What the task requires | Rename "Screen dimensions" to "Display size" everywhere it occurs in the items below, and reproduce the items with no other changes.

(Records locating words and elements)
○ ○ ○ ○ ○ ○ ○
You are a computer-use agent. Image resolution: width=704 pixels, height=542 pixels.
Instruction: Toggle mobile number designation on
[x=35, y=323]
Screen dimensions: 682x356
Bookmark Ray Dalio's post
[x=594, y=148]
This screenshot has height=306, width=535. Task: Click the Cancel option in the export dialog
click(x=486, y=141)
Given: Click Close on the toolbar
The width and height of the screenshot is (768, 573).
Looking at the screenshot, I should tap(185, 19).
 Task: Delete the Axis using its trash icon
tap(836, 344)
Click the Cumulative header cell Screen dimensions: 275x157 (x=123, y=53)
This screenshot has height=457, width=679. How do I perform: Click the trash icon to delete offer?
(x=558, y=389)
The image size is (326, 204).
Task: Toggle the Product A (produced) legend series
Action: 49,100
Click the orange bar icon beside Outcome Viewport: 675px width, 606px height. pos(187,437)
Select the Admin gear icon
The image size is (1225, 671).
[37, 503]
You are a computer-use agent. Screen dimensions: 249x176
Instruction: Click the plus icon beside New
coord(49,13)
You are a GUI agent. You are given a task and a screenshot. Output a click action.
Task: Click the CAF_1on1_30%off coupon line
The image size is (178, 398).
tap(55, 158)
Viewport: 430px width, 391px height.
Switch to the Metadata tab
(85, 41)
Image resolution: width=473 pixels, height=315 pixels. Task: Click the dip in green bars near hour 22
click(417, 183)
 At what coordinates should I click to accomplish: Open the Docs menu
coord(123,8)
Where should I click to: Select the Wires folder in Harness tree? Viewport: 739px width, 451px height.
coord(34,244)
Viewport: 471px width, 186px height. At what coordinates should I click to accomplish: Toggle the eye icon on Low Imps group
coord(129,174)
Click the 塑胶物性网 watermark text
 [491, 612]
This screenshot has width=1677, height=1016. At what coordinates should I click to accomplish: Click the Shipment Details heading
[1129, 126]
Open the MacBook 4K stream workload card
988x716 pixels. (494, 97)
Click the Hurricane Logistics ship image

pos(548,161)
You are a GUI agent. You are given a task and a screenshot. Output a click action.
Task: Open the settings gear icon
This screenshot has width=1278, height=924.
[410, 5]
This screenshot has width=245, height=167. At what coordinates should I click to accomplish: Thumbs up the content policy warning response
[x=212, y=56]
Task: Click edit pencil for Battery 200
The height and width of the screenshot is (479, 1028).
○ ○ ○ ○ ○ ○ ○
Solution |
You are a computer-use agent. Image resolution: width=704 pixels, height=542 pixels.
Instruction: Toggle mobile number designation on
[x=35, y=323]
Display size: 682x356
Bookmark Ray Dalio's post
[x=594, y=148]
This screenshot has height=306, width=535. Task: Click the Cancel option in the export dialog
click(x=486, y=141)
Given: Click Close on the toolbar
The width and height of the screenshot is (768, 573).
Looking at the screenshot, I should tap(185, 19).
 Task: Delete the Axis using its trash icon
tap(836, 344)
Click the Cumulative header cell Display size: 275x157 (x=123, y=53)
This screenshot has height=457, width=679. How do I perform: Click the trash icon to delete offer?
(x=558, y=389)
The image size is (326, 204).
Task: Toggle the Product A (produced) legend series
Action: 49,100
Click the orange bar icon beside Outcome Viewport: 675px width, 606px height. pos(187,437)
Select the Admin gear icon
The image size is (1225, 671).
[37, 503]
You are a computer-use agent. Display size: 249x176
Instruction: Click the plus icon beside New
coord(49,13)
You are a GUI agent. You are given a task and a screenshot. Output a click action.
Task: Click the CAF_1on1_30%off coupon line
The image size is (178, 398).
tap(55, 158)
Viewport: 430px width, 391px height.
Switch to the Metadata tab
(85, 41)
Image resolution: width=473 pixels, height=315 pixels. Task: Click the dip in green bars near hour 22
click(417, 183)
 At what coordinates should I click to accomplish: Open the Docs menu
coord(123,8)
Where should I click to: Select the Wires folder in Harness tree? Viewport: 739px width, 451px height.
coord(34,244)
Viewport: 471px width, 186px height. At what coordinates should I click to accomplish: Toggle the eye icon on Low Imps group
coord(129,174)
Click the 塑胶物性网 watermark text
 [491, 612]
This screenshot has width=1677, height=1016. At what coordinates should I click to accomplish: Click the Shipment Details heading
[1129, 126]
Open the MacBook 4K stream workload card
988x716 pixels. (494, 97)
Click the Hurricane Logistics ship image

pos(548,161)
You are a GUI agent. You are given a task and a screenshot. Output a click action.
Task: Open the settings gear icon
This screenshot has width=1278, height=924.
[410, 5]
This screenshot has width=245, height=167. At what coordinates should I click to accomplish: Thumbs up the content policy warning response
[x=212, y=56]
Task: Click edit pencil for Battery 200
The height and width of the screenshot is (479, 1028).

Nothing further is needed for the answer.